Listed records:

..............................

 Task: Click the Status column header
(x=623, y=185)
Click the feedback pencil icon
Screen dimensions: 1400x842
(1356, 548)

..............................

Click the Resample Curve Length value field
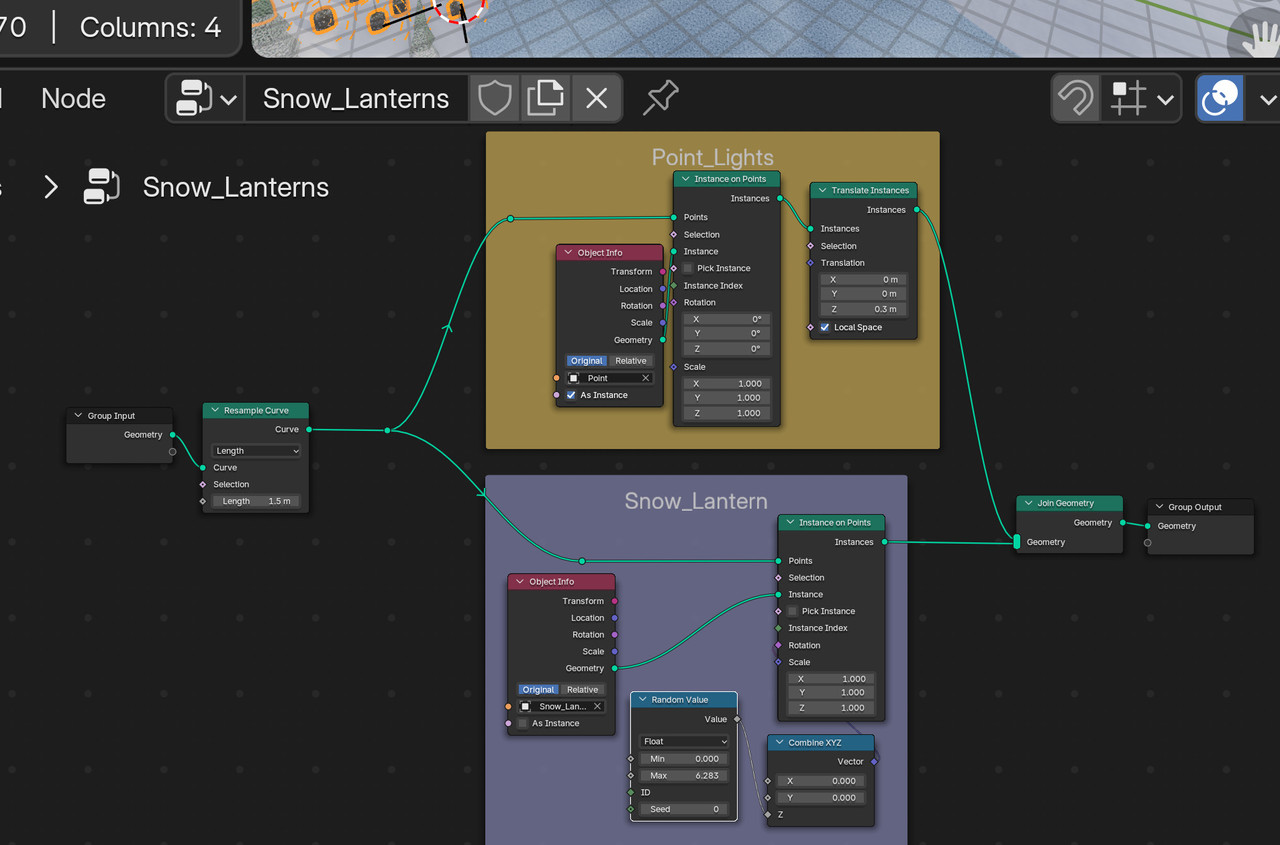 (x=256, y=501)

..............................

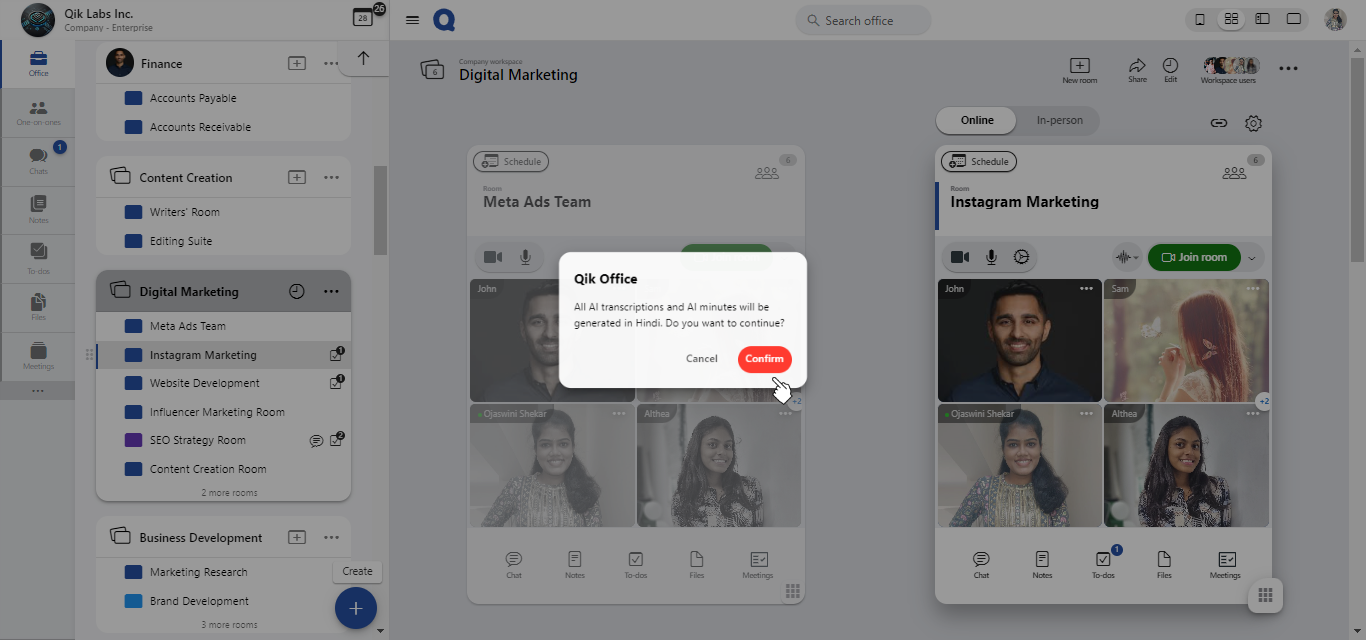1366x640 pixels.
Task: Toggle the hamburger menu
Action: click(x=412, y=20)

..............................

Set problem:
Print the data starting at the line containing "1366x640 pixels." and ending at the line containing "Action: click(x=412, y=20)", leaving out any pictures.

Exercise answer:
1366x640 pixels.
Task: Toggle the hamburger menu
Action: click(x=412, y=20)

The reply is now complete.